A short walk out Market street takes you to the Civic Center, with the City Hall, Library, Auditorium and State Building grouped about a formal garden. The War Memorial, with its Opera House and American Legion Museum, will face the City Hall on Van Ness avenue.
Fronting the Pacific, San Francisco, which covers a trifle over 42 square miles of territory, has an ocean beach extending for three miles on its western boundary and overlooked by automobile highways. Street cars, starting at the Ferry Building, arrive at the beach after traversing residence districts and scenic routes, unfolding views of hills, forests, parks, forts, lighthouses and seals on rocks lashed by surf.
Between the Ferry Building and the ocean front—what a sweeping canvas it would take to suggest all this even in broad outline!

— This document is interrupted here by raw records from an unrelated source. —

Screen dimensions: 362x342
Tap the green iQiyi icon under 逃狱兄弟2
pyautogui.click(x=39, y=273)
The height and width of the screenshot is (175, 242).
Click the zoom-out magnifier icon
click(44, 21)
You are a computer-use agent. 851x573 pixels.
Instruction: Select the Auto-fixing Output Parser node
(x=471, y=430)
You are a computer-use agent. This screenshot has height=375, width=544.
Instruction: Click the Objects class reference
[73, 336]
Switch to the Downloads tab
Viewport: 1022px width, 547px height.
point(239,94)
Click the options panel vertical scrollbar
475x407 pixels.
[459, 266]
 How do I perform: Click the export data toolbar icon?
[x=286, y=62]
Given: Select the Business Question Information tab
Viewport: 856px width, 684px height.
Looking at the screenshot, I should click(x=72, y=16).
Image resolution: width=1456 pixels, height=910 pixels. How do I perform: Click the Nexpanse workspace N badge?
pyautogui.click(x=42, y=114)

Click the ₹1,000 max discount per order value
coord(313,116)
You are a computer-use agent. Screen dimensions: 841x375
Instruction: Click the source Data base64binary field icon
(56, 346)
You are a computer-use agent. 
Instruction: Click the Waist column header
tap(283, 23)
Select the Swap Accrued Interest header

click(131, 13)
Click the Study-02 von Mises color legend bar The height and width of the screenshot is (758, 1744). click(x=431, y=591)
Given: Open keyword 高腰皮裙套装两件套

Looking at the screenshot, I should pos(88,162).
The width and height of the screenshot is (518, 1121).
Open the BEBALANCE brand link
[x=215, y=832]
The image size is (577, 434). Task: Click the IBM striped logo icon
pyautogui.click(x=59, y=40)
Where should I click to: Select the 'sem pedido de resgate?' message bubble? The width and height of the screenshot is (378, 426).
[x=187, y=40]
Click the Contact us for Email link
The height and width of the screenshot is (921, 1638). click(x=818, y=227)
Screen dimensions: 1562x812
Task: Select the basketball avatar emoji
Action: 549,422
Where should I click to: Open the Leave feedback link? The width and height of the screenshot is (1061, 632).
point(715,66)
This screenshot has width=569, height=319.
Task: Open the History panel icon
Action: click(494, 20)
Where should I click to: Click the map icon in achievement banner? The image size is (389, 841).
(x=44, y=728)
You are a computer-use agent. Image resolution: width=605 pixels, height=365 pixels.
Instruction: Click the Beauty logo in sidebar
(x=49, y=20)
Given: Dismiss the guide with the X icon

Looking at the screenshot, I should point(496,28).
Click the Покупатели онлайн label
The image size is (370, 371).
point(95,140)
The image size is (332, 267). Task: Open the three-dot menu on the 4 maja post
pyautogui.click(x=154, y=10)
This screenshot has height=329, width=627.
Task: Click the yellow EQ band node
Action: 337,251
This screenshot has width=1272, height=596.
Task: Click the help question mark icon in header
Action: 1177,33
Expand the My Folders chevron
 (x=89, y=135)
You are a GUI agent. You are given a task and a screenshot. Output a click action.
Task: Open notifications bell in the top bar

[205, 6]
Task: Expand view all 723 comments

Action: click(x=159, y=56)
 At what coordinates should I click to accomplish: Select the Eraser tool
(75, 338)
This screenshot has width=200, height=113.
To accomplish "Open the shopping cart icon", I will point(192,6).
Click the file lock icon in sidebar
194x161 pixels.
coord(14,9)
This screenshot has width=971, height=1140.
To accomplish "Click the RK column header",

The “ships, towers, domes, theatres” which Wordsworth saw from Westminster Bridge in London are here, and so are the added motifs of San Francisco’s own song of seduction.
Ever has the glamour of the sea enveloped San Francisco. From the sea came Don Juan Manuel Ayala in the San Carlos in 1775, charting a course through the fog and opening the Golden Gate. From the, sea also came the Argonauts, transforming the somnolent Yerba Buena into the city, of San Francisco. And from the sea, up to the time of the railroad, came practically all of the goods with which the merchants of the city did business. Today with the sea ebbs and flows the tide of wealth that makes San Francisco the key port of the Pacific. The banks and exchanges of California and Montgomery streets, the foreign trade and insurance offices of Pine street, the downtown skyscrapers—all reflect in some way San Francisco’s debt to the sea.
From the sea also comes health. The breezes that blow from it and the fogs that drift down over the ridges combine to give San Francisco a paradoxical climate—winters as warm as those in the south and summers that are matchless for their exhilarating coolness.
San Francisco shows a higher per capita industrial output than any other American city of its class because of its ideal working conditions.
A city conscious of its obligation to the sea, San Francisco has always been interested in its waterfront, which perpetuates Spanish origins in its expressive name of Embarcadero—the embarking place.
The skyline of the city is no longer stenciled by the towering masts of sailing ships discharging or loading cargo, or lying in the stream or in Richardson’s Bay awaiting charters, as in the days when wheat was king of California’s great central valley. The virility of the waterfront of San Francisco, however, is as persistent as in the age that provided Frank Norris with his epic themes.